Müdahalenin ve alınan kararların Türk milletine açıklandığını ifade eden Şahinkaya, 'Komutanlarımın, benim ve diğer silah arkadaşlarımın 12 Eylül 1980 sonrasındaki tasarruflarından dolayı yetkisini, 1982 Anayasası'ndan alan yargının, Milli Güvenlik Konseyi'nden olan bize suç isnat etme veya yargılama şeklinde herhangi bir yetkisi yoktur. Milli Güvenlik Konseyi üyesi olarak, bana sanık sıfatı ne idareten ne hukuken mümkün değildir' dedi. Şahinkaya, savunmasının ardından 'sanık' sıfatı taşımadığını iddia ederek başka hiçbir soruya cevap vermeyeceğini söyledi.

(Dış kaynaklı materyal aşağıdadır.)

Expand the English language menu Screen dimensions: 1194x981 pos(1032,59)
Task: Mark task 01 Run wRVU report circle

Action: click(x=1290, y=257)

Avukatlardan Fikret Babaoğlu, bunların tutanağa geçirilmesi sonrasında söz aldı. Babaoğlu, sanıkların sistematik işkence ve kötü muamele suçları yönünden de savunmalarının yapılması gerektiğini öne sürdü. Babaoğlu, 'İddianamenin hukuki değerlendirmesinde sanıkların 146. maddeden yargılandıkları yazılıysa da genel değerlendirme bölümüne baktığımızda sanıkların aynı zamanda sistematik işkence ve kötü muameleden de yargılandığı görülüyor. Bu anlamda sanıkları uyarmanız gerekiyor' dedi. Talebe ilişkin görüşü sorulan Cumhuriyet Savcısı Cemil Tuğtekin, 'iddianamedeki anlatım ve sevk maddesi doğrultusunda, sanıkların savunmalarının alınması gerektiği kanaatine varıldığından, sanıklar yönünden cezalandırılması istenen madde gözetilerek savunmalarının alınmasını' talep etti. Mahkeme heyeti, 'iddianamede işkence olaylarının yanı sıra başka olaylara da yer verildiğini ancak işkence ve bu olaylarda somut suç isnadında bulunulmadığını, mahkemenin daha önceki ara kararıyla sanıklar hakkında sistematik işkenceye neden olma suçlaması yönünden suç duyurusunda bulunulduğunu' belirterek, talebin reddine ve sanıkların savunmalarının, iddianamede belirtilen suç ve sevk maddeleri doğrultusunda alınmasına karar verdi.